■ **MATERIAL PROVIDED**
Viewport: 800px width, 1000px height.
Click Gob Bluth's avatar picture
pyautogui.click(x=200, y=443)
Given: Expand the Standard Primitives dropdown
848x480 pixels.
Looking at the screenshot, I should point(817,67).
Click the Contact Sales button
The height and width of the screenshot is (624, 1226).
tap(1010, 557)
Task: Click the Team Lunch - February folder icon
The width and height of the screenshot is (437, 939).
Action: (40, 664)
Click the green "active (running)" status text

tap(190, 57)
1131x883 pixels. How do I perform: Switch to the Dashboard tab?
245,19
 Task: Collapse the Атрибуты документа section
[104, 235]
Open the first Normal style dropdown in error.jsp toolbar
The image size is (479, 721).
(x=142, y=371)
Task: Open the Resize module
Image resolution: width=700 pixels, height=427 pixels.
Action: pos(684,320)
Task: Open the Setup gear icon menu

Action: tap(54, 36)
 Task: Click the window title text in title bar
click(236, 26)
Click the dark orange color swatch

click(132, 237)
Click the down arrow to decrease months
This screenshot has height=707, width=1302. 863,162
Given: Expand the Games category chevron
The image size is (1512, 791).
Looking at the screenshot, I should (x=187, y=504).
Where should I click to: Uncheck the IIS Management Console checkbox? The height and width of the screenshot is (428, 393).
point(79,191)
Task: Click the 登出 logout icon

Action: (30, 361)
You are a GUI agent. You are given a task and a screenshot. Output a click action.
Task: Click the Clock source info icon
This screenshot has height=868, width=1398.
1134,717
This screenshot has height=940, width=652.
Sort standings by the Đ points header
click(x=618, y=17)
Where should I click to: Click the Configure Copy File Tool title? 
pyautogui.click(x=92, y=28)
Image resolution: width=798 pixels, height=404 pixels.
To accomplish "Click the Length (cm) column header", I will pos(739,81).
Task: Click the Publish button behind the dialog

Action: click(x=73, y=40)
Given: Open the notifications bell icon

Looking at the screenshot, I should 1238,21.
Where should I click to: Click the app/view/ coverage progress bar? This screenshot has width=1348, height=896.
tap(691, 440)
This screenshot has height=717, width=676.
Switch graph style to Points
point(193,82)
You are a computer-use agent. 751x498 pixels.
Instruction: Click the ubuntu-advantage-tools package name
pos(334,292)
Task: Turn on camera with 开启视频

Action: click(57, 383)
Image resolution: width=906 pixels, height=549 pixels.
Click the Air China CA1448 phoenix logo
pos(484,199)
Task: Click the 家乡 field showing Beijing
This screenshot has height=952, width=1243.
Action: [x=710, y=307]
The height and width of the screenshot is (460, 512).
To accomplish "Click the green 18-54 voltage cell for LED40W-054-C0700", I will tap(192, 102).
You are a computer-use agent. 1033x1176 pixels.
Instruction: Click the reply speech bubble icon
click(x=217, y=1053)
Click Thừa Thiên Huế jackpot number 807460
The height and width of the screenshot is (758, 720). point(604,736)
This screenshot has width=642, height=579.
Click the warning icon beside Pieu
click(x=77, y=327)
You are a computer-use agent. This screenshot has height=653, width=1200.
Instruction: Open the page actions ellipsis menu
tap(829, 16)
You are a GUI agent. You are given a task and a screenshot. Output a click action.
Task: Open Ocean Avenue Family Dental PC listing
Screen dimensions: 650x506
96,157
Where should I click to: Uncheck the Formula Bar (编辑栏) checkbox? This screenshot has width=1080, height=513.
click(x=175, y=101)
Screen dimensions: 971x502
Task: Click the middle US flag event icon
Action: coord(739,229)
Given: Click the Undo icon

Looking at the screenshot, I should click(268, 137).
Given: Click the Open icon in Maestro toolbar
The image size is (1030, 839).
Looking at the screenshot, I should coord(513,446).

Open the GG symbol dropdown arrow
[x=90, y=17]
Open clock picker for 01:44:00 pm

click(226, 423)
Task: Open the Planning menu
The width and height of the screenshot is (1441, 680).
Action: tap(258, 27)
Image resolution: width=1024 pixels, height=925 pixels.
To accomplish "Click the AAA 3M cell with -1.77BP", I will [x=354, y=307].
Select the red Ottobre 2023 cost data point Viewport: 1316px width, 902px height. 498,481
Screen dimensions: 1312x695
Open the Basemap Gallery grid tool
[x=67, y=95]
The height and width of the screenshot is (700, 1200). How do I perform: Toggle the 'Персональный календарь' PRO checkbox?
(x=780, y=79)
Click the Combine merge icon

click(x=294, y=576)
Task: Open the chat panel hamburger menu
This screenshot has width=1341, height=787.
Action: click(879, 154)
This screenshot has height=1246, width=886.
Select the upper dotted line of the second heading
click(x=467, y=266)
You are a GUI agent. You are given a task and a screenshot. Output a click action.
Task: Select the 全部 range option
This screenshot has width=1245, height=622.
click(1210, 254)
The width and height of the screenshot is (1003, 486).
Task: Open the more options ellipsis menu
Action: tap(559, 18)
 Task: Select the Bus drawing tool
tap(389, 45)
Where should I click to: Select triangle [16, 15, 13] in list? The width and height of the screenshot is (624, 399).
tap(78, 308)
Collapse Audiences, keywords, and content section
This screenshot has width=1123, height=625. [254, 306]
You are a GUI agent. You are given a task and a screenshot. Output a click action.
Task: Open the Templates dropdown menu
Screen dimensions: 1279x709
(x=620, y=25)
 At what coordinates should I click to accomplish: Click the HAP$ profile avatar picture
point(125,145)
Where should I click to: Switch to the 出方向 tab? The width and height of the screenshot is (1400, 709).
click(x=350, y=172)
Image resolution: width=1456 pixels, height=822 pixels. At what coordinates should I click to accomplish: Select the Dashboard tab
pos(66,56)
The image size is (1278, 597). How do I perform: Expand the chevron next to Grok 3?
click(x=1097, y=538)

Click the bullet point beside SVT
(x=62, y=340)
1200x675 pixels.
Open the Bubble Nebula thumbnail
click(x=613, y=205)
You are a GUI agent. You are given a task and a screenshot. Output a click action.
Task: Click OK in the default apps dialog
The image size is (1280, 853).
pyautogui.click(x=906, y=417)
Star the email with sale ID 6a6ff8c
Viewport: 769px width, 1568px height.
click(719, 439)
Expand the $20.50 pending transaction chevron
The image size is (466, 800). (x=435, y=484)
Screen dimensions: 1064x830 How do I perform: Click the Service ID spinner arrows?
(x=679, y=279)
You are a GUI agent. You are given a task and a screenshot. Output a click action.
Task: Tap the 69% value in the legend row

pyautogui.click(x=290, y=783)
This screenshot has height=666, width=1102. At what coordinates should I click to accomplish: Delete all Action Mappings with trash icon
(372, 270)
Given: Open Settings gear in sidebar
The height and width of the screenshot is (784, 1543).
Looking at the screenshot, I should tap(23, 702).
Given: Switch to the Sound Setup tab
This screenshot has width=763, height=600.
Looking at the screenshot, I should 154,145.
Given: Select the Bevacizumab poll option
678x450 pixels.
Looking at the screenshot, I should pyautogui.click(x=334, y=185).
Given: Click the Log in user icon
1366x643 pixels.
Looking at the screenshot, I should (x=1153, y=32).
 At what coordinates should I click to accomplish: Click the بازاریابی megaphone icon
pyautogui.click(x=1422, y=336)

■ **PROBLEM**
Copy the records above exactly, beginning at the line that contains "You are a computer-use agent. 751x498 pixels." and stopping after the line that contains "Select the red".

■ **OUTPUT FOR THIS EXERCISE**
You are a computer-use agent. 751x498 pixels.
Instruction: Click the ubuntu-advantage-tools package name
pos(334,292)
Task: Turn on camera with 开启视频

Action: click(57, 383)
Image resolution: width=906 pixels, height=549 pixels.
Click the Air China CA1448 phoenix logo
pos(484,199)
Task: Click the 家乡 field showing Beijing
This screenshot has height=952, width=1243.
Action: [x=710, y=307]
The height and width of the screenshot is (460, 512).
To accomplish "Click the green 18-54 voltage cell for LED40W-054-C0700", I will tap(192, 102).
You are a computer-use agent. 1033x1176 pixels.
Instruction: Click the reply speech bubble icon
click(x=217, y=1053)
Click Thừa Thiên Huế jackpot number 807460
The height and width of the screenshot is (758, 720). point(604,736)
This screenshot has width=642, height=579.
Click the warning icon beside Pieu
click(x=77, y=327)
You are a computer-use agent. This screenshot has height=653, width=1200.
Instruction: Open the page actions ellipsis menu
tap(829, 16)
You are a GUI agent. You are given a task and a screenshot. Output a click action.
Task: Open Ocean Avenue Family Dental PC listing
Screen dimensions: 650x506
96,157
Where should I click to: Uncheck the Formula Bar (编辑栏) checkbox? This screenshot has width=1080, height=513.
click(x=175, y=101)
Screen dimensions: 971x502
Task: Click the middle US flag event icon
Action: coord(739,229)
Given: Click the Undo icon

Looking at the screenshot, I should click(268, 137).
Given: Click the Open icon in Maestro toolbar
The image size is (1030, 839).
Looking at the screenshot, I should coord(513,446).

Open the GG symbol dropdown arrow
[x=90, y=17]
Open clock picker for 01:44:00 pm

click(226, 423)
Task: Open the Planning menu
The width and height of the screenshot is (1441, 680).
Action: tap(258, 27)
Image resolution: width=1024 pixels, height=925 pixels.
To accomplish "Click the AAA 3M cell with -1.77BP", I will [x=354, y=307].
Select the red Ottobre 2023 cost data point Viewport: 1316px width, 902px height. 498,481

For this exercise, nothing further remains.